Rubens Caribé. O príncipe. Da voz, das palavras, do movimento. Cantar um texto. Falar. Dançar palavras.
Conheci Caribé já para trabalharmos juntos no Teatro do Ornitorrinco. Tantos espetáculos: "O Doente Imaginário", de Molière, com direção de Cacá Rosset. "Sonho de uma Noite de verão", de Shakespeare, também com direção de Cacá Rosset e "Teatro do Ornitorrinco em Nova York". E tantos, tantos e tantos.
Encantava com seu rigor corporal, vocal, incansável, pulava de personagens em personagens com a leveza e a força de uma onça puma. Pluma etérea. Grande amor, amigo, companheiro, grande ator, artista impecável.
Nosso último trabalho juntos foi no início pandemia, em um espetáculo sobre feminicídio, do dramaturgo mexicano Humberto Robles: "Mulheres da Areia". Os planos eram estrear no pós-pandemia. Mas, se já não havia como planejar a vida antes da pandemia, replanejamos a vida a cada minuto nesse novo pós-tudo. E fracassamos.
Porque a vida é apenas um rio, ora caudaloso, ora ínfimo. Ou mar infinito no finito. Rubens nos ensinou dentre tantas humanidades que no leito de um moribundo não deveríamos conversar, tentar tirar pensamentos ou falas de quem está à espreita da morte.
Rubens nos ensinou que devemos apenas nos oferecer lendo ao pé da cama, palavras, poemas.

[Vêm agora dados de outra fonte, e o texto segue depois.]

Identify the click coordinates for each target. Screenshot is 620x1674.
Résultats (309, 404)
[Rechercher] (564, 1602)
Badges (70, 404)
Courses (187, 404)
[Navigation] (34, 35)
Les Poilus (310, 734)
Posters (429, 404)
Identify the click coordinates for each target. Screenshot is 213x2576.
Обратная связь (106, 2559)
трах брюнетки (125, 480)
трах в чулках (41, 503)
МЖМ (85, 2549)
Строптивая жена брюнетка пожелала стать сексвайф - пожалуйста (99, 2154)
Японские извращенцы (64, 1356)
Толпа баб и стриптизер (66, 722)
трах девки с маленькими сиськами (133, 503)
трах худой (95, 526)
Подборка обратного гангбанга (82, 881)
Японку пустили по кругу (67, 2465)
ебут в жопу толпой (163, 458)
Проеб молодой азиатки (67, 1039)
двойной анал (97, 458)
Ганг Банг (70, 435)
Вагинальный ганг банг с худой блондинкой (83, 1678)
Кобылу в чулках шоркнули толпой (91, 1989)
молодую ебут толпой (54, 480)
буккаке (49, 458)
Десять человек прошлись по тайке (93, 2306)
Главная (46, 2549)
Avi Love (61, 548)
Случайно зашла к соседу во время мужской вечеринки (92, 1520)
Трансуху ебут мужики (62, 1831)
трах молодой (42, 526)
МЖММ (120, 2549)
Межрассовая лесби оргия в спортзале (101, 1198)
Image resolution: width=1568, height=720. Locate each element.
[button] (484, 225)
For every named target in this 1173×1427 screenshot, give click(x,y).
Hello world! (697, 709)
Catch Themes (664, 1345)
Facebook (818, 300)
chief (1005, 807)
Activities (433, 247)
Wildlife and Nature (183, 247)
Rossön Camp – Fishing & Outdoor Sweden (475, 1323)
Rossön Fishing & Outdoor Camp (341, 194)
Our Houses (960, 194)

Ofertar palavras. Ele assim o fez com seu pai, assim o fez com Maria Alice Vergueiro. Fazíamos, eu, Rubens e Mônica Monteiro, saraus para Maria Alice Vergueiro, onde Rubens nos "maestrava".
Caribé lutou por 18 meses contra um câncer que o atingiu na alma e na palavra. Um ator, cantor, poeta, silenciado. Oh, deuses! Parte, Rubens! Voa, Rubens! Choramos. Esmurramos paredes para sentir a dor no pulso, pulsar. Dor, a física para que a alma esqueça de doer. Ah, deuses.
Na última vez em que estivemos juntos, em seu duplex, enquanto seu amor, Ricardo Severo, trabalhava no piso debaixo, Caribé me pediu: "Sobe, vai até meu quarto, na prateleira à esquerda, livro da Hilda Hilst, 'Da Morte, Odes Mínimas', pega."
Trouxe o livro: "Abre aqui. Lê. Faz o que te ensinei, amor, porque se me vai a vida". Li. Os mesmos poemas que ele leu brilhantemente para nossa dama Maria Alice Vergueiro. Li, receosa, tímida, porque eu não era Rubens.
"Demora-te sobre a minha hora.
Antes de me tomar, demora.
Que tu me percorras cuidadosa, etérea
Que eu te conheça lícita, terrena
Duas fortes mulheres
Na sua dura hora.
Que me tomes sem pena
Mas voluptuosa, eterna
Como as fêmeas da Terra."
Fiz depois uma massagem em seus pés, e ele, que não me poderia ofertar palavra-poema, me ofertou suas mãos em uma massagem vigorosa e suave. Suave e vigorosa. Vida. Breve. Me ofereceu uma cannabis, me levou até a porta, chamei o elevador deixando um cartaz de Bob Cuspe, de Angeli, e uma orquídea. Vai vida. Vai ser gauche, vai.